2017 – Japan
Directed by – Hideaki Anno and Shinji Higuchi
Starring – Hiroki Hasegawa, Satomi Ishihara, Jun Kunimara, Ren Osuga
Words: Nathan Scatcherd
Shin Godzilla is the first Godzilla movie from Toho Studios in twelve years. The studio’s last instalment, Final Wars, was an exuberantly ridiculous battle royale featuring the Big G scrapping with almost every other Kaiju monster from the franchise, in celebration of the most feverishly over the top elements of the series.
However, as Godzilla’s image has morphed in cycles over the decades – from terrifying incarnation of nuclear destruction to more benevolent, or at least morally unknowable, ally of humanity and back again – so this newest entry in the franchise returns our gigantic radioactive lizard to his scary, antagonistic roots.
The film is an ambitious attempt to show the devastation wrought by Godzilla from the ground level; specifically, from the point of view of the Japanese government, as they desperately try to destroy – and then merely contain – the King of the Monsters, struggling to maintain the wellbeing of Japan and its citizens with increasingly grasping attempts at stopping the rampage.
The sombre tone and the focus on governmental response to Godzilla harkens back to the original 1954 classic as well as The Return of Godzilla from 1984.
It also refers to the franchise’s allegorical roots; what begins as a slightly farcical satire on the ineptitude of government officials quickly becomes a much more focused analogue of the 2011 Tohoku tsunami disaster, and the subsequent meltdown of the Fukushima Daiichi nuclear plant.
The imagery of destruction here offers franchise-honoured parallels between Godzilla and real-world disaster, the camera sweeping over the ruined cityscape, mirroring news coverage of the 2011 tragedy.
However, the film’s laudable seriousness and probity do occasionally get in the way of its own pacing, and crucially, it becomes slightly dry and disengaging as a monster movie (which is of course its main identity at heart).
Godzilla is barely in his own film, as we are shown scene after scene of the Japanese Prime Minister and his aides discussing the difficult decisions to be made regarding evacuation and possible nuclear attack; scientists attempting to come up with a way of immobilising Godzilla rather than killing him; meetings held in drab offices… all this ends up offering are variations on the same theme that has been prevalent throughout the series and is, by now, self-evident: Godzilla is a force of nature, unkillable, unstoppable.

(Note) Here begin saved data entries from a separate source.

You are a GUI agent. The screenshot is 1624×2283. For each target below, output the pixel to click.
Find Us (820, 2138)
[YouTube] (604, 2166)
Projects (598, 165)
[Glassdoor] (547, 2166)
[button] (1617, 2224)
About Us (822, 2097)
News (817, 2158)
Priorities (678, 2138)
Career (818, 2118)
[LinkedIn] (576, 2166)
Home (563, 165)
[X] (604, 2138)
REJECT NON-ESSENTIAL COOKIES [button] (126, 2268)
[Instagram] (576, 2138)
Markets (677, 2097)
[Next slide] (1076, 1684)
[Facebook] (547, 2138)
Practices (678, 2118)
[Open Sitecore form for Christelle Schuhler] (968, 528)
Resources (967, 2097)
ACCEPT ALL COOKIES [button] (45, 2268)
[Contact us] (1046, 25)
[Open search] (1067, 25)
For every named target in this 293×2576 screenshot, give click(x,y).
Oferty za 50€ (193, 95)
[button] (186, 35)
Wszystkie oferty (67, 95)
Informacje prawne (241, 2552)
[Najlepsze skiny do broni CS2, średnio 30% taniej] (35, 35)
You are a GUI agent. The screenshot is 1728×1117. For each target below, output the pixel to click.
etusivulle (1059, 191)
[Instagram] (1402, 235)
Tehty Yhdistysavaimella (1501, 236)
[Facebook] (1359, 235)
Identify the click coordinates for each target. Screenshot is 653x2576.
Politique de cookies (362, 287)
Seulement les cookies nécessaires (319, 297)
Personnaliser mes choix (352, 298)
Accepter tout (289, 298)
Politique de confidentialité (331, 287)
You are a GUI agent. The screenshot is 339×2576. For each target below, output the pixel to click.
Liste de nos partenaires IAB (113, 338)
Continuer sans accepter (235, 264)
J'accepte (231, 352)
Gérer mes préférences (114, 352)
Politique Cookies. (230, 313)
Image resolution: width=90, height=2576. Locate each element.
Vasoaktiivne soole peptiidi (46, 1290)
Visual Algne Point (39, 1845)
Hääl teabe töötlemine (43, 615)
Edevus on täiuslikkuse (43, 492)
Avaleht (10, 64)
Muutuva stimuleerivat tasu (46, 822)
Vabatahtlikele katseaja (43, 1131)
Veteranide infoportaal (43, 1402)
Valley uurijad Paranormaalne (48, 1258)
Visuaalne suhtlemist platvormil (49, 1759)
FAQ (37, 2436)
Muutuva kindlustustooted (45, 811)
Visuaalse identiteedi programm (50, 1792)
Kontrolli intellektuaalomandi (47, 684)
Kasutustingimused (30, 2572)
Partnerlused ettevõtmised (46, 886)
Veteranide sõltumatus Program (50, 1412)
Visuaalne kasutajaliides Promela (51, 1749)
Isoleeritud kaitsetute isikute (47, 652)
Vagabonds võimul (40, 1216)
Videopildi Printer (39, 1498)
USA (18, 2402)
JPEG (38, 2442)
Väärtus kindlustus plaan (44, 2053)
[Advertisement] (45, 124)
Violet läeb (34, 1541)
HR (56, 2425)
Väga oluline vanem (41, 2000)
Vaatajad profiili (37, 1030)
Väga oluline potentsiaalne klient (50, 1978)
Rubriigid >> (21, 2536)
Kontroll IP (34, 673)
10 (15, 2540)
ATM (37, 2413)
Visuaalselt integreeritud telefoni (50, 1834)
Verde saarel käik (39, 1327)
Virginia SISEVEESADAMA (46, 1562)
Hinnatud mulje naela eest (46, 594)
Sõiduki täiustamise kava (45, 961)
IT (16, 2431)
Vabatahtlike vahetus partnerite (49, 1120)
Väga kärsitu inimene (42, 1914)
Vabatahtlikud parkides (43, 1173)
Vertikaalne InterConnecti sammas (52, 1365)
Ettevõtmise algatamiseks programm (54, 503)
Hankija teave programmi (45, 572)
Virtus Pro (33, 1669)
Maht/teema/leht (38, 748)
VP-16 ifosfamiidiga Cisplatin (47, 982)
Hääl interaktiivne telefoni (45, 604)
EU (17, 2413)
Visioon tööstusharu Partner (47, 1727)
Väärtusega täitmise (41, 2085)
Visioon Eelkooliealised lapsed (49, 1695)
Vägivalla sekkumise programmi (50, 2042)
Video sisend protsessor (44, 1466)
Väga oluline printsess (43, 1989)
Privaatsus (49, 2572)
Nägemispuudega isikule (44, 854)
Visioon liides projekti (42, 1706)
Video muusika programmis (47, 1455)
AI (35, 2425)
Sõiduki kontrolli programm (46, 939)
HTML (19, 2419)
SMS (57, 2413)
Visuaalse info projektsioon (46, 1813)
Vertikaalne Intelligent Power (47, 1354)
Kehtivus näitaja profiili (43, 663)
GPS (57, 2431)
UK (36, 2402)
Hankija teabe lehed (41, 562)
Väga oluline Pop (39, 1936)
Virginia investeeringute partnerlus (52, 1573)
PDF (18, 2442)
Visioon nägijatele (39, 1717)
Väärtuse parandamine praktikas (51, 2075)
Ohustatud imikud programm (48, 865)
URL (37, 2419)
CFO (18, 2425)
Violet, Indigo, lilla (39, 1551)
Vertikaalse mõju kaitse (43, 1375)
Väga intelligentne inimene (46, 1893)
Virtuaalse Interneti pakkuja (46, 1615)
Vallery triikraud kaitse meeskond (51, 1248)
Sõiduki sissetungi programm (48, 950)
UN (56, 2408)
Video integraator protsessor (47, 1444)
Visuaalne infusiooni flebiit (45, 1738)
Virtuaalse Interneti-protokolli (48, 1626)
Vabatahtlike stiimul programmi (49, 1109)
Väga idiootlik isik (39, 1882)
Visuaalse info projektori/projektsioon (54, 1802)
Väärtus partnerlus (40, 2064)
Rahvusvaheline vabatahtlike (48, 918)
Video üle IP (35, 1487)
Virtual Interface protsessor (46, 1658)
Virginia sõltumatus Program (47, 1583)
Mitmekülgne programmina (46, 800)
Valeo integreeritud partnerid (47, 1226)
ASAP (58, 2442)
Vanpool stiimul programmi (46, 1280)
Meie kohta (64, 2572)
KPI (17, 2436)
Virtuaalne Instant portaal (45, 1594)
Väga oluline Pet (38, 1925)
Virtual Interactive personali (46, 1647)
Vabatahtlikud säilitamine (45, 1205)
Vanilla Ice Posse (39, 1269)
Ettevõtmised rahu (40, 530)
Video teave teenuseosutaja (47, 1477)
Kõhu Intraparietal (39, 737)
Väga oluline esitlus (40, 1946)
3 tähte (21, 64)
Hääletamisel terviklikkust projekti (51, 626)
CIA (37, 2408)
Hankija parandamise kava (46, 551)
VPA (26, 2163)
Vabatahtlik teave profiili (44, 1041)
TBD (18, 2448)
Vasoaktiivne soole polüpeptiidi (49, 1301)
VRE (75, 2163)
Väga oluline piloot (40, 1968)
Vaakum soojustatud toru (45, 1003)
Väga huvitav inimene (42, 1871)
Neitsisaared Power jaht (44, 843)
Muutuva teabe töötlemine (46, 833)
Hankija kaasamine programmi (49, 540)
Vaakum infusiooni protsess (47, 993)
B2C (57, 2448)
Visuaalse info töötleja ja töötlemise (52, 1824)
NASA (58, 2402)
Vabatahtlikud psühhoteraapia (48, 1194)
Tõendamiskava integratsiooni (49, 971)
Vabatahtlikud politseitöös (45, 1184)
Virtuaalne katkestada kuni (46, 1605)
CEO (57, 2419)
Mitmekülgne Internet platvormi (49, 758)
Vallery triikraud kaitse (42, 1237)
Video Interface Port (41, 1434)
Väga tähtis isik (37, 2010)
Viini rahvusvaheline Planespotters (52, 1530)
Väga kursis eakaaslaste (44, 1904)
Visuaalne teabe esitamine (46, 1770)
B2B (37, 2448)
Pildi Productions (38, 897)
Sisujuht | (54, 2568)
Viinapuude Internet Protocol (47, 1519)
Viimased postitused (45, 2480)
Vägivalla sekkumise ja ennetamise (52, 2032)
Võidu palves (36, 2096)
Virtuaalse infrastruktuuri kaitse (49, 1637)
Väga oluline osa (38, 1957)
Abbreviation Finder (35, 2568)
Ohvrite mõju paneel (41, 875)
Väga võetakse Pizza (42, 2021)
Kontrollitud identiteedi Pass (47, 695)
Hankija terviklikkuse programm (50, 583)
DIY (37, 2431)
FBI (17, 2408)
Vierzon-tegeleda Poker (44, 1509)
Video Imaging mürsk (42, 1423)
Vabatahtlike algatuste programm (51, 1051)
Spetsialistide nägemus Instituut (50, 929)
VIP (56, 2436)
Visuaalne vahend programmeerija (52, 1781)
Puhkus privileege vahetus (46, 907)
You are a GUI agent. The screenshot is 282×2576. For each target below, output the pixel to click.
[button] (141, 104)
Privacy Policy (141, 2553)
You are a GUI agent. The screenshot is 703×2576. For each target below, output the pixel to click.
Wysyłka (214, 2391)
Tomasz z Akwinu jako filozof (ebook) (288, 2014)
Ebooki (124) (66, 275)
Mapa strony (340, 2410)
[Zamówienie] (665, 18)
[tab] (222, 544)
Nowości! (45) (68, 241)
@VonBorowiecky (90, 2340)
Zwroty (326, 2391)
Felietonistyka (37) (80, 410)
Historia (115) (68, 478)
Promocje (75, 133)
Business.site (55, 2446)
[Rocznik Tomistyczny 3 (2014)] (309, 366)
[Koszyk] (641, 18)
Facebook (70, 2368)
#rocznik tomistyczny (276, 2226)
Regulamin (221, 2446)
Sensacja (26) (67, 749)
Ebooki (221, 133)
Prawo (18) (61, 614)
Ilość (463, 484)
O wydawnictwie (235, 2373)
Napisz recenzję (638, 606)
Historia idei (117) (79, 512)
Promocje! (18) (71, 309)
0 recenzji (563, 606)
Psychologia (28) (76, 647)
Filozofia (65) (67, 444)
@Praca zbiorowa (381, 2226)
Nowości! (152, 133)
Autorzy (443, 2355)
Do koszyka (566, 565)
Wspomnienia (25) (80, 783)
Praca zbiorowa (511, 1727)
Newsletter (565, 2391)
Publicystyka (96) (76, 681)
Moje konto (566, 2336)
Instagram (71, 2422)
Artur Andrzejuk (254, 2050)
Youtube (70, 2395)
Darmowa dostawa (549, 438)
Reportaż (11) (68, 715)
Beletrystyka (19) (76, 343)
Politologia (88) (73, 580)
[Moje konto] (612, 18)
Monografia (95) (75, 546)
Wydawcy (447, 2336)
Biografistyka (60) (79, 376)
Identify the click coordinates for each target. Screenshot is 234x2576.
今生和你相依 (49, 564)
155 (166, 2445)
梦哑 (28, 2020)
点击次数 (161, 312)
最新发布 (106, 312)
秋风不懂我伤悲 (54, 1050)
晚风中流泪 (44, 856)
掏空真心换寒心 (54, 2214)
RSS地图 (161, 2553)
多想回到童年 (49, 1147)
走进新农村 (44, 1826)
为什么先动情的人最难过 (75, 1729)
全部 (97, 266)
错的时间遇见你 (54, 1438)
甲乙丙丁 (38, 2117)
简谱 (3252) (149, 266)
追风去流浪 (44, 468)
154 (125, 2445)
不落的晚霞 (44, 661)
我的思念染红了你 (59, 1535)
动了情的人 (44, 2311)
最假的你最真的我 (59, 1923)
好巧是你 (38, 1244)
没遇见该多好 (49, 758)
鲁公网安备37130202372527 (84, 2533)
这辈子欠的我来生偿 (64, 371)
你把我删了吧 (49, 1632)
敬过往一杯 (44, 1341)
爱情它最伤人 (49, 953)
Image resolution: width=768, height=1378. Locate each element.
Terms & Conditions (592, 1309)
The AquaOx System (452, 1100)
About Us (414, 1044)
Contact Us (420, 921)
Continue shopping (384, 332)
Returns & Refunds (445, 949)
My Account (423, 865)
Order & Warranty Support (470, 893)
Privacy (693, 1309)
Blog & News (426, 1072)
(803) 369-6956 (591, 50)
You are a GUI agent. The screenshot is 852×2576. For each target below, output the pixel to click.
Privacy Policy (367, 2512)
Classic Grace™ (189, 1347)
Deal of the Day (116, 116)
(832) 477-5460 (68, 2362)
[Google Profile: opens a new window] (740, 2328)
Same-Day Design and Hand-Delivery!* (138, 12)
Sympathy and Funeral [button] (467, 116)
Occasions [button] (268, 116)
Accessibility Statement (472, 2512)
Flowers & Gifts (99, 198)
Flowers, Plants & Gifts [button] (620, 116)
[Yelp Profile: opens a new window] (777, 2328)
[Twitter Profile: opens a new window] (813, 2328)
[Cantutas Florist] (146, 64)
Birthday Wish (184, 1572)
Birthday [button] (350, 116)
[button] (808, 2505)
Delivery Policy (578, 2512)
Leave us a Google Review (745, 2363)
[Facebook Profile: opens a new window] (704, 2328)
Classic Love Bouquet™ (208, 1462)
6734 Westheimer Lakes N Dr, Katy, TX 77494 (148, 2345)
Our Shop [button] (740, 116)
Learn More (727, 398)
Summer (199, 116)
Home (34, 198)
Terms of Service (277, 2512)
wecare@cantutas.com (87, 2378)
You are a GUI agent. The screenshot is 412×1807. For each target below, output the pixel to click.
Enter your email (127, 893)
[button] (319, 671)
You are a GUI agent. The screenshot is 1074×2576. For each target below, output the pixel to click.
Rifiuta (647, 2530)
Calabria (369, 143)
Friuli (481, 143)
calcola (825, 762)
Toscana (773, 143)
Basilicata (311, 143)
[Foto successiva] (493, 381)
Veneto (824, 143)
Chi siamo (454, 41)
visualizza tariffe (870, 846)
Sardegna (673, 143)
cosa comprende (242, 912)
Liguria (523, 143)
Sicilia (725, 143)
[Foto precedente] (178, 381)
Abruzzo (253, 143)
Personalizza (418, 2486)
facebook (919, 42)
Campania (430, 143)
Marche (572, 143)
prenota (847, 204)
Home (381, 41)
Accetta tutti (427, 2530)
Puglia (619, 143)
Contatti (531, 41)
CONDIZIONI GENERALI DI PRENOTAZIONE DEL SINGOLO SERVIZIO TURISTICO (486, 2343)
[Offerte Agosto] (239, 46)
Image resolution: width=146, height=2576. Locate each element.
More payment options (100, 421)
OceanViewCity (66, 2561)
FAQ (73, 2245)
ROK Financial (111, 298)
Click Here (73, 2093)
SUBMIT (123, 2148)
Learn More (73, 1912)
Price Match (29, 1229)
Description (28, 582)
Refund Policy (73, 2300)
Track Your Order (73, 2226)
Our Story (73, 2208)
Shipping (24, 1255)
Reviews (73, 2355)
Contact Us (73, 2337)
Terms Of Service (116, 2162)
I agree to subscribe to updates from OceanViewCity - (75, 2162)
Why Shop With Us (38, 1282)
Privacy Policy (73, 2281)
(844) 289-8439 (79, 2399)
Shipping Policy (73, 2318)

Shin Godzilla awkwardly positions itself as both sequel and reboot, set in a world where this is apparently Godzilla’s first appearance, although we as an audience of course know the ‘rules’ of Godzilla by now, and so have to wait for the initially clueless human characters to catch up with us.
When Godzilla himself is onscreen, there is still a primal, visceral thrill to be had in watching this implacable dragon shifting his massive weight around a city, toppling buildings and generally being a terrifying prospect to consider. His various new evolutionary stages, and the couple of new or updated offensive capabilities he displays in his path of destruction, offer a fresh slant on the big guy (at least visually), although some of the CGI is alternately endearingly goofy, and just plain goofy.
It’s a shame that Godzilla is surrounded with fairly stock, uninteresting human characters the film forces us to spend much more time with (this is also a common complaint about Gareth Edwards’ 2014 Godzilla movie, and one I personally share; since when did it become fashionable to hold out so much on the one thing people really want, or at least expect, to see in these films?).
Overall, Shin Godzilla is an admirable attempt to call back to the franchise’s roots while taking the character of Godzilla himself into new territory, although it continually undercuts itself by overestimating how engaging its governmental POV approach is, spending too long in various offices as people we never really grow to care about wring their hands and worry about the same issues that have been covered more successfully in previous films.
The theme of ‘Godzilla as destructive metaphor’ was perfected in Ishiro Honda’s original film. At this point, Shin Godzilla just feels strangely redundant.